It’s been almost 2 years since the release of Final Fantasy XV. With the release of the Royal Edition, it completes the experience where players can already play the DLC episodes, as well as the multiplayer mode, Comrade. Final Fantasy XV was a huge success when it comes to sales while having a mixed bag of comments from game critics.
Apparently, Square Enix wanted to reach out to casual players and fans who seem to have wanted to experience Final Fantasy XV on the go and that’s why Final Fantasy XV Pocket Edition was born. It was initially intended for mobile phones and tablets but as time passed, Pocket Edition finally arrived to consoles – PS4, Xbox One, and the Nintendo Switch. But the decision to port the game on consoles, specifically on the PS4 and Xbox One, didn’t quite make sense.

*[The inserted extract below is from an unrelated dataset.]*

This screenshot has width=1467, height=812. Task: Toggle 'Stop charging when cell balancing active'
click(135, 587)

Platform Reviewed: Nintendo Switch
Platforms Available: PS4, Xbox One
Developer: Square Enix
Publisher: Square Enix
Release Date: September 13, 2018
This review is based on a review code provided by Square Enix.
First, you already have the Royal Edition which included all DLCs and additional content. It’s unjustifiable for people to get a downgraded version with limitations of Final Fantasy XV. Second, the whole point of the Pocket Edition, hence the word “Pocket”, is to play Final Fantasy XV on the go. If this was my first time playing Final Fantasy XV, I would rather buy the original version to fully experience what the game was initially intended to do.

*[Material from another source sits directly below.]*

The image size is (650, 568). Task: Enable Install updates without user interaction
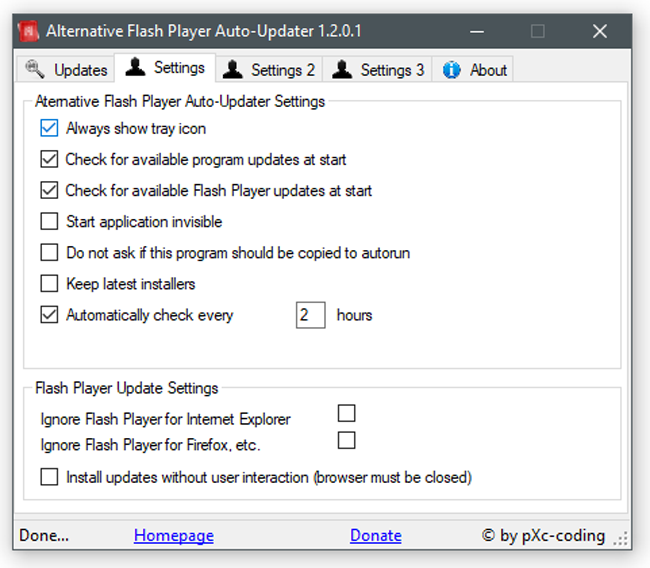49,477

Final Fantasy XV Pocket Edition HD is perfect on the Nintendo Switch. The console’s portability makes a lot of sense and it justifies the need to have the Pocket Edition.
The narrative is loyal to the original source. It still follows Prince Noctis’ and his gang, Gladiolus, Prompto, and Ignis. They have gone through places, dungeons to obtain the special weapons, help out people in need to gain experience, and liberate Insomnia. While there were some significant cuts with certain scenes and songs (Stand By Me), Pocket Edition HD felt lacking plot-wise. For a person who followed the story and played the original, there are a lot of plot holes due to the fact that they removed some sequences which should have stayed.
Even if the story lacked some of the important bits, Pocket Edition HD definitely tried its best to retain the game’s combat. You can Warp Strike, switch weapons in the middle of combat, and do awesome combos in the process.
However, one thing that drags the momentum in combat is when you use items such as Potions, you are required to open the Main Menu and manually go to the inventory before you can use them. It’s a drag and it loses the great feel of its combat because of this limitation. And it’s not just that, the tag team feature from the original source feels more like an automatic option that pops out on the screen than making you involved in the process of calling out for help. It’s randomized too, you can’t ask Prompto to do a double takedown combo if you want him to. You have to wait for a random prompt.
Pocket Edition HD is linear compared to the original source. You get to experience this little open-area where you can explore and pick up things to sell, even dig hidden treasures. While the playground is somewhat small, it isn’t a chore to explore Lestallum and other areas thus making it really straightforward.
The game’s aesthetics fit perfectly on Nintendo’s console. The chibi versions of Noctis and the other characters do feel homage on Nintendo Switch and all of them look cute. Even though they don’t give out real expressions aside from the characters’ voice, the art direction is spot on. You also get to listen to its outstanding soundtrack like Apocalypsis Noctis and Somnus.
You still get to experience, while just a fraction of them was removed, what the game is all about. You get to follow Prince Noctis’ adventures, do dazzling combos, and do some tidbits of exploration. Final Fantasy XV Pocket Edition HD is, for better or worse, a solid version of Final Fantasy XV.